PASSAGE:

• • •

Friday, February 7, 2003

Recent talk of reviving the military draft (and Rumsfeld's foot-in-mouth response) has taken me back to the bad old days of the Viet Nam war, protests, and draft card burning. Young people were, of necessity, politically aware. Debates raged on college campuses, in high schools and churches and homes. Chants of "Hell no! We won't go" were countered with the fervent "America: Love it or Leave it!"

We were polarized as a people. The war devastated families. The end of the draft and the beginning of an "all-volunteer" Army was hailed by many, myself included, as a good and welcome thing.

I believe now that we were wrong. Without the draft, young people have had little incentive to think about the obligations of a citizen to his or her country, have less of a personal stake in the politics of government. I believe the rise of the so-called "Me Generation" was a direct result of the lack of any obligation to public service.

• • •

Source records:
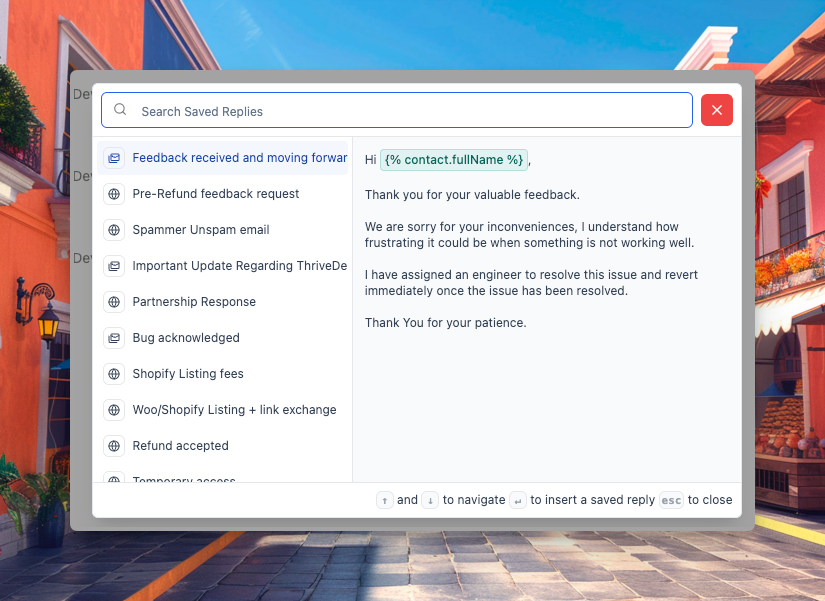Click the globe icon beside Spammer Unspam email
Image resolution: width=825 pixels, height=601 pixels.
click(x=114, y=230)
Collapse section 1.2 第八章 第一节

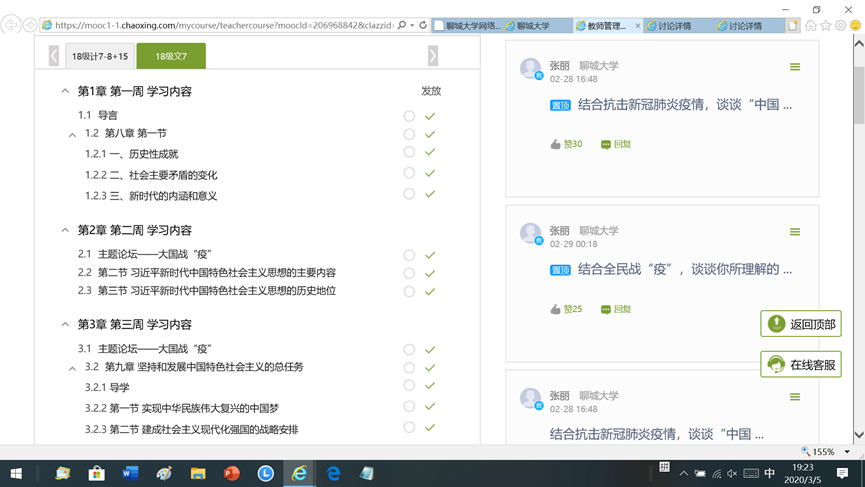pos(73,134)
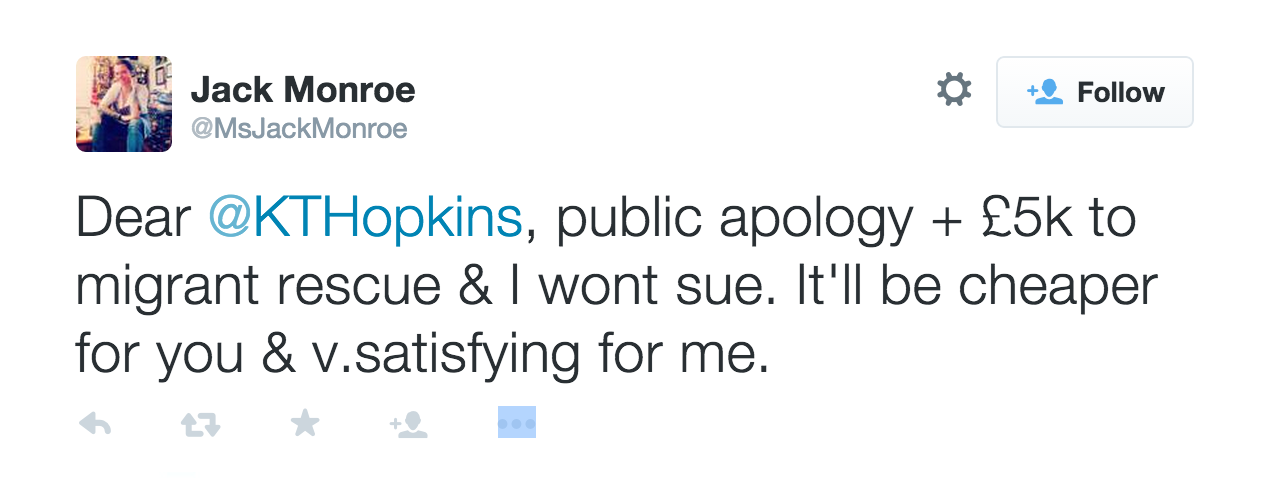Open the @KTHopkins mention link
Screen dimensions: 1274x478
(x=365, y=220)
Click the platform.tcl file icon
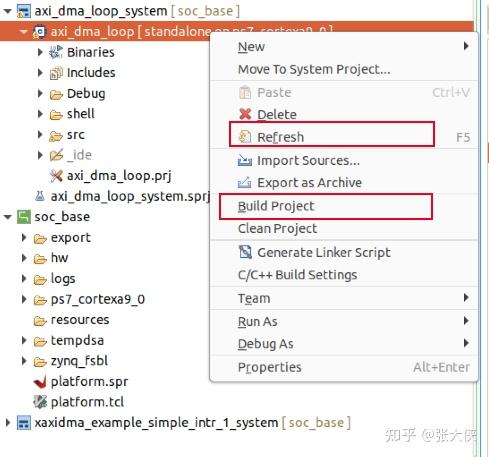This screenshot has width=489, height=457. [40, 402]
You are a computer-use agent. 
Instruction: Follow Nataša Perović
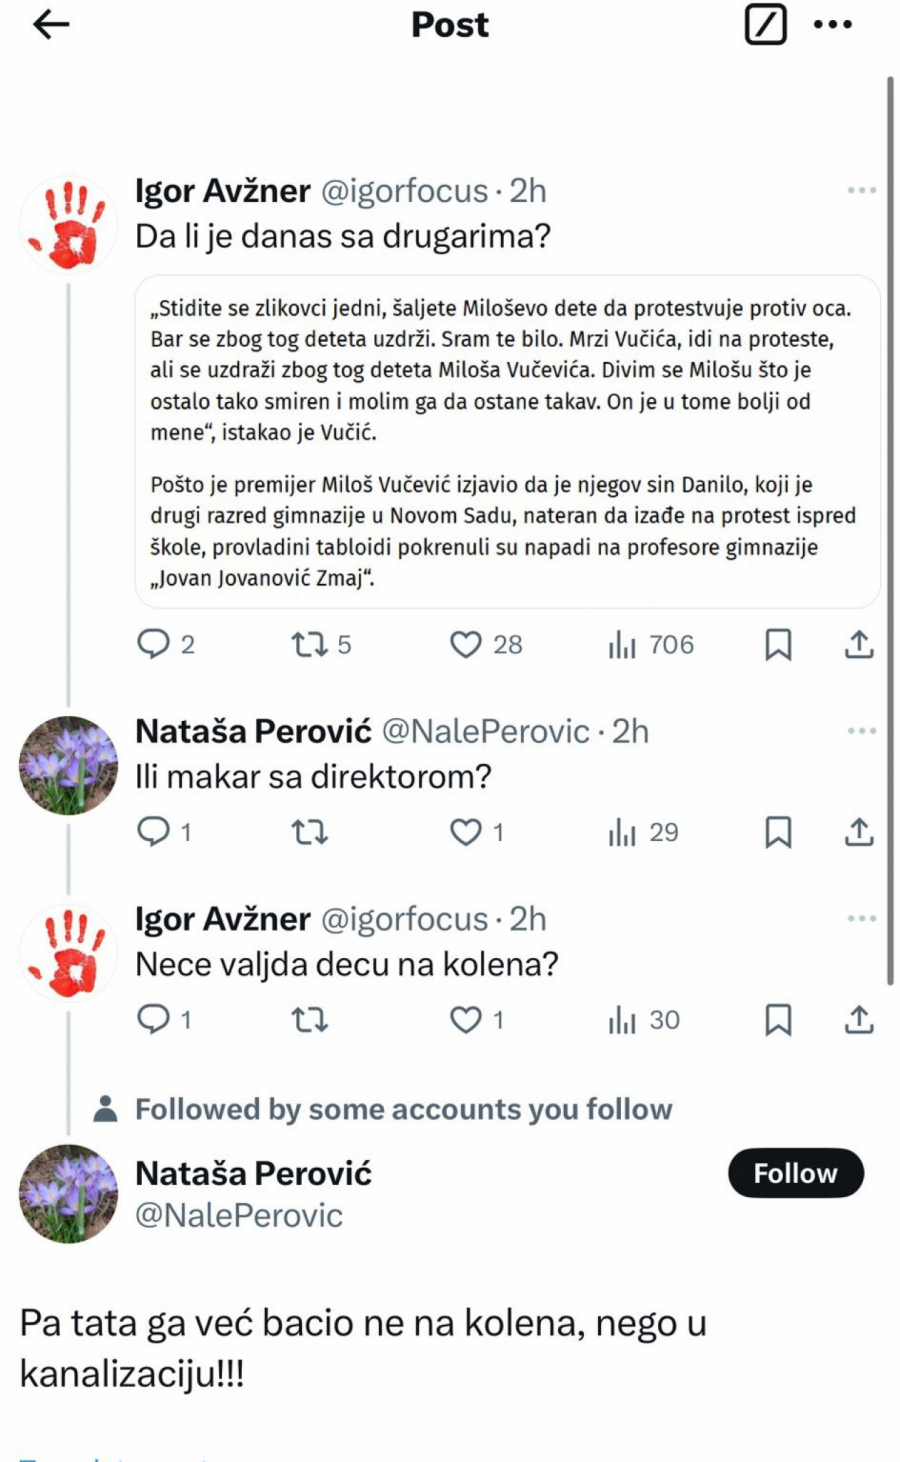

• • •

PROBLEMS AND TASKS:
**A.** In the essay on the military draft, what did many people, the writer included, hail as a good and welcome thing?
**B.** Update the draft essay from "Friday, February 7, 2003" through "and welcome thing.", replacing "polarized" with "divided".

EXPECTED OUTPUTS:
**A.** The end of the draft and the beginning of an "all-volunteer" Army.

**B.**
Friday, February 7, 2003

Recent talk of reviving the military draft (and Rumsfeld's foot-in-mouth response) has taken me back to the bad old days of the Viet Nam war, protests, and draft card burning. Young people were, of necessity, politically aware. Debates raged on college campuses, in high schools and churches and homes. Chants of "Hell no! We won't go" were countered with the fervent "America: Love it or Leave it!"

We were divided as a people. The war devastated families. The end of the draft and the beginning of an "all-volunteer" Army was hailed by many, myself included, as a good and welcome thing.